His concert works have been performed and recorded by orchestras and chamber music ensembles in the United States and Europe such as the Arditti Quartet, the Kansas City Symphony, the Prague Philharmonic, the Chroma String Quartet, the Eclipse Quartet, Palomar, and the Midnight Winds. He has been Composer-in-Residence at The International Encounters of Catalonia in France, and he has been commissioned to compose new works which have been performed in Los Angeles, New York, Chicago, Fort Worth, Kearney, Tempe, Jacksonville, Black Mountain, Hoover, Montgomery, Huntsville, and in Europe and Asia in Rome, Brussels, Ceret, Passau, Berlin, Orihuela, China (various cities), and Prague.

He won an Emmy Award for "Outstanding Achievement in Music", and his scores have been part of many award-winning productions and feature films which included such stars as Lily Tomlin, Joanne Woodward, Kathleen Quinlan, Colleen Dewhurst, William Shatner, and Wallace Shawn. He has received a Parents’ Choice Gold Award for his CD release “Two Together, An American Folk Music Suite”.

Other premieres include:
- Metaphors and Contrasts for woodwind quintet
- Essay for Guitar and Dance in the Dream for Classical Guitar
- The Giver of Stars for cappella choir
- Seven Dances for piano
- Winter Soul for string quartet (reviewed in the Huffington Post)
- Sea Change for Pierrot Ensemble
- American Spring for string trio and marimba (reviewed in the Huffington Post)
- Aerial Perspectives and Aria for Winds (premiered in Los Angeles and reviewed in LA Opus).

Other commissions include Pacific Serenades, Chamber Music Palisades, Red Cedar Chamber Music, and The Shumei Arts Council.

==Awards==
He was given an Emmy Award for “Outstanding Achievement in Music” for his chamber orchestra score for the documentary "Dying with Dignity", starring Colleen Dewhurst.

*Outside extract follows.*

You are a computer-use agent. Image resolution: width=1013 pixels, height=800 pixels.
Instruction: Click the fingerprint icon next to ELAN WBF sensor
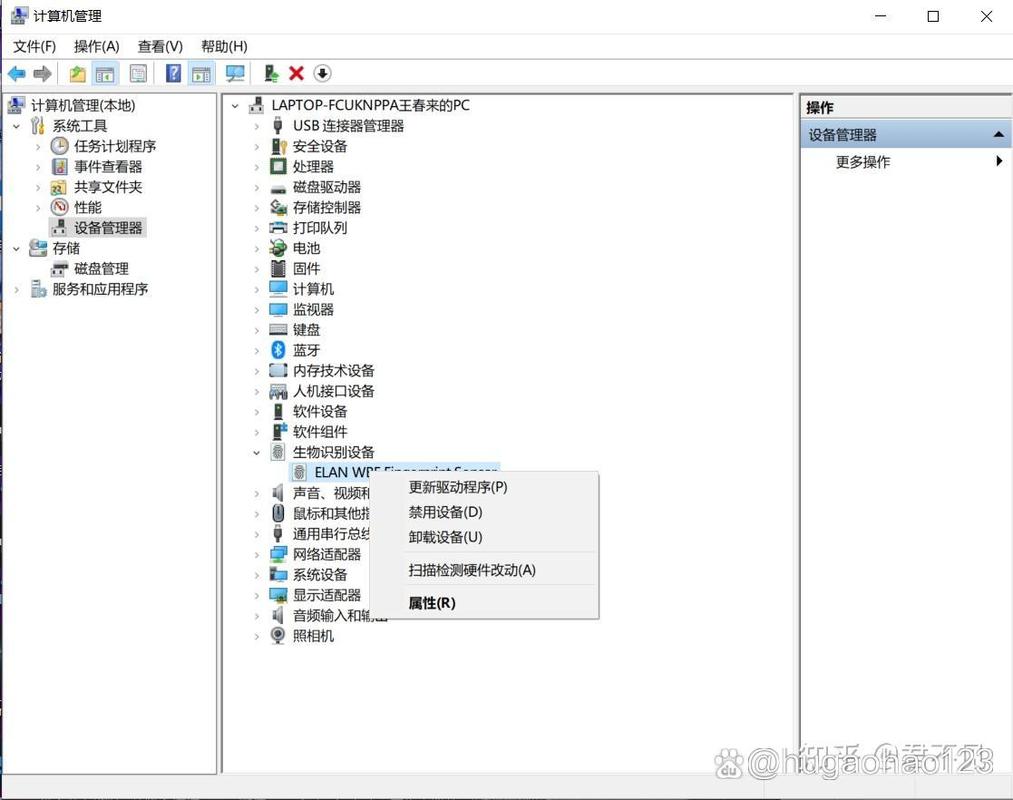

He received a commission by the American Composers Forum for his work Curfew Must Not Ring Tonight.

==Material==
===Performances===
A selected list of performances of music by Stephen Cohn is below.
- Eye of Chaos – Los Angeles – 1991, Belgium – 1993, London – 1995, Ceret, France – 2004,
- Noah's Rhythm – Los Angeles – 1994
- Matin Sur Les Collines de Ceret Ceret, France – 1996, 2002, Otzberg, Germany – 2004,
- Moods Of a Goddess – Chicago, 2000, Ceret, France – 2002,
- Out of the Ashes – Ceret, France – 2002,
- Anticipation of Light – The International Musical Encounters of Catalonia – 2004,
- Where is Peace? – Mixed Choir – Fort Worth – 2004
- Evolution and Remembrance – Ceret, France – 2004,
- The Family of God – Merkin Hall, New York City – 2006,
- Finale, from Two Together, An American Folk Music Suite – Kansas City Symphony – 2007,
- Metaphors and Contrasts – The Midnight Winds – Los Angeles – 2008,
- Anticipation of Light – The Jung Trio – Los Angeles – 2008,
- Essay for Guitar – Shiri Coneh – Berlin – 2009
- A Warrior's Paradox – Stephen B. Cook – Los Angeles – 2010,
- Moods of a Goddess – Stephen B. Cook – Los Angeles – 2010,
- Seven Dances – Stephen B. Cook – Los Angeles – 2010,
- Aria for Winds – for woodwind quartet, premiered March 2015 at Shumei Hall.
- Aerial Perspectives – for flute, viola, cello and piano in March 2105 at St. Mathews Parish as part of the Chamber Music Palisades Series.
- Heart Logic – for string quartet, premiered April 2014 at Shumei Hall.
- Eight Little Inventions for Voice and Cello – premiered February 2014 in Los Angeles.
- Elegy for the Black Sheep – cello solo, premiered September 2013.
- Bellscape – for oboe, clarinet, French horn, bassoon and piano, premiered on the Pacific Serenades Series, in Los Angeles, June 2013.
- Awakenings – for flute, French Horn, violin, cello and piano, premiered at Shumei Hall in April, 2013.
- Frisson – for piano solo, premiered at Piano Spheres Series at Zipper Hall, Los Angeles, February 2013.
- American Spring – for string trio and Marimba – premiered in Shumei Hall in April 2012.
- Dance in the Dream Garden – for classical guitar, premiered in Passau, Germany in March 2012.
- Sea Change – for Pierrot ensemble, premiered in Shumei Hall in April 2011.
- Winter Soul – for string quartet, premiered by The Eclipse Quartet at The Armory Center for the Arts on January 25, 2011.
- From Whence It Came – for violin and piano, premiered by Panic Duo at Beyond Baroque in 2015
- Curfew Must Not Ring Tonight – for flute, violin, guitar, speaker and cello Iowa City 2015
- Close-Ups (Through Tiny Eyes), piano, Nadia Shpachenko in Los Angeles (2016)
- Uv’ Chein – for choir and chamber orchestra, Los Angeles 2017
- The Beat Goes On – for piano, Bonn, Germany 2017
- Grace from the Chess Master – for clarinet, violin and cello, Red Cedar Chamber Music in Iowa City (2018).
- Love and Life – for violin, cello and performance artist, premiered by Red Cedar Chamber Music with Akwi Nji in Iowa City (2018).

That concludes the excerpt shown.